Цель задания.
Пожалуйста, перечислите всё, на что, по предположению шефа в исходном документе, «они рассчитывают».

Исходный документ.
———

Потом шеф стал говорить о французских уполномоченных и заметил: «Monsieur Дюрбах представился в качестве «membre de l’administration du chemin de fer de l’Est; j’y suis beaucoup interessé» – если б он знал, что мы намерены сделать?» (Должно быть, дело идет об уступке восточной железной дороги.)
– Он так и схватился за голову от досады, – заметил Гацфельд, – когда в генеральном штабе ему показали на карте те опустошения, которые они сами наделали, разрушенные мосты, туннели и т. д.
– Я, – сказал он, – был всегда против этого и обращал их внимание на то, что мост может быть восстановлен в какие-нибудь три часа, но они и слушать не хотели.
– Да, – возразил шеф, – восстановить обыкновенный мост нам, конечно, недолго, но не железнодорожные мосты, через которые проходят поезда. Им теперь будет трудно доставлять провиант, в особенности если они наделали таких же глупостей и на западе! Я полагаю, они рассчитывают на Бретань и Нормандию, где много овец, и на портовые города. Там, сколько мне известно, много мостов и туннелей, если они только не разрушили их. Иначе они будут поставлены в большое затруднение. Я надеюсь, впрочем, что лондонцы пришлют им только лакомства, а не хлеб».

———

Записи данных.
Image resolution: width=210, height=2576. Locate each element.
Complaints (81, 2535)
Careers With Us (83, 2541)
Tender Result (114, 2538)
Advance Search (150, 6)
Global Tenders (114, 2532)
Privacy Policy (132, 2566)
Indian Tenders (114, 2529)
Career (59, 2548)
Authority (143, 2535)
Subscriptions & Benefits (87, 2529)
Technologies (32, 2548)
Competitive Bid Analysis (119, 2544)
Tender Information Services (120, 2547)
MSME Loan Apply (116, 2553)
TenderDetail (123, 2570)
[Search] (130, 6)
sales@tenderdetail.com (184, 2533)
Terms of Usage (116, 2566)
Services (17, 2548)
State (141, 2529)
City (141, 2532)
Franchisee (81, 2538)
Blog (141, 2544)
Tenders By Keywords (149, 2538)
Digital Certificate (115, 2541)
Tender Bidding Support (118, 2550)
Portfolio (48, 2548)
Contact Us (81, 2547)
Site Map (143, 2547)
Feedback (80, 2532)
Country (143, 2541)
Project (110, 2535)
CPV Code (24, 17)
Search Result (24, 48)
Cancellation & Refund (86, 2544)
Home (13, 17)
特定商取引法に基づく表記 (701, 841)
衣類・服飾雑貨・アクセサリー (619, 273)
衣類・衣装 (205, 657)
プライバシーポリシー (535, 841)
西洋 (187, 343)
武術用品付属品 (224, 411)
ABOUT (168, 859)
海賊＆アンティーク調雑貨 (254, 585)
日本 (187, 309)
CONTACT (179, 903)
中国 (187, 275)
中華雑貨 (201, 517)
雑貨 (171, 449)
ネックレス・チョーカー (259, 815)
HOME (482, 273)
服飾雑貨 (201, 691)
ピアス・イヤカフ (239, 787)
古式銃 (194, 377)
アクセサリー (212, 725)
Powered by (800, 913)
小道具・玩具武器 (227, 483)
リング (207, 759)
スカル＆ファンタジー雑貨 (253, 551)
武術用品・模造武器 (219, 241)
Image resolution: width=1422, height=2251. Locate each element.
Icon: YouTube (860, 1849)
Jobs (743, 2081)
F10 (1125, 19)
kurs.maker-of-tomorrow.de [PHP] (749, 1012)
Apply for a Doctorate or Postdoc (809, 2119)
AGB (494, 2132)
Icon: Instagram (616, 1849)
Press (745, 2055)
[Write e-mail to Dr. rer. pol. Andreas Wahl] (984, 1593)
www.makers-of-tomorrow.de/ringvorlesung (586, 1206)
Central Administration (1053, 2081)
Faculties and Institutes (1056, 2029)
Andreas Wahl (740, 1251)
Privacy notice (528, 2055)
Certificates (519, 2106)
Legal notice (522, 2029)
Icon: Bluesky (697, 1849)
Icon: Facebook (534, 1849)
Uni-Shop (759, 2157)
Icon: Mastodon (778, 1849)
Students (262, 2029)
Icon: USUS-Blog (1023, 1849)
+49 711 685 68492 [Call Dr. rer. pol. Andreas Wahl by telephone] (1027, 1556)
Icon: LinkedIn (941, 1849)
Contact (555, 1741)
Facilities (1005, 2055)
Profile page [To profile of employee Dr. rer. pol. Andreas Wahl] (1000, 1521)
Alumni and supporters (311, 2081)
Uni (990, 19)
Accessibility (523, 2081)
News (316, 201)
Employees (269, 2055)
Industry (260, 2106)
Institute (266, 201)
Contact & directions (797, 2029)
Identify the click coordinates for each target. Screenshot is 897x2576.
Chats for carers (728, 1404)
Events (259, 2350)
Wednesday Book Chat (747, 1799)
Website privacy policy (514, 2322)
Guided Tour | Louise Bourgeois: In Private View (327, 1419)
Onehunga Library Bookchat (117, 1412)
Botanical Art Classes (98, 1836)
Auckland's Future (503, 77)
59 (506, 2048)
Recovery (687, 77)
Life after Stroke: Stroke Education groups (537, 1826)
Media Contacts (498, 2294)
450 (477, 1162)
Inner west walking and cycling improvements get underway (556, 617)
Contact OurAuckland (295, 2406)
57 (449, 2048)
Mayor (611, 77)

———

Ответ к заданию.
Бретань, Нормандия, портовые города.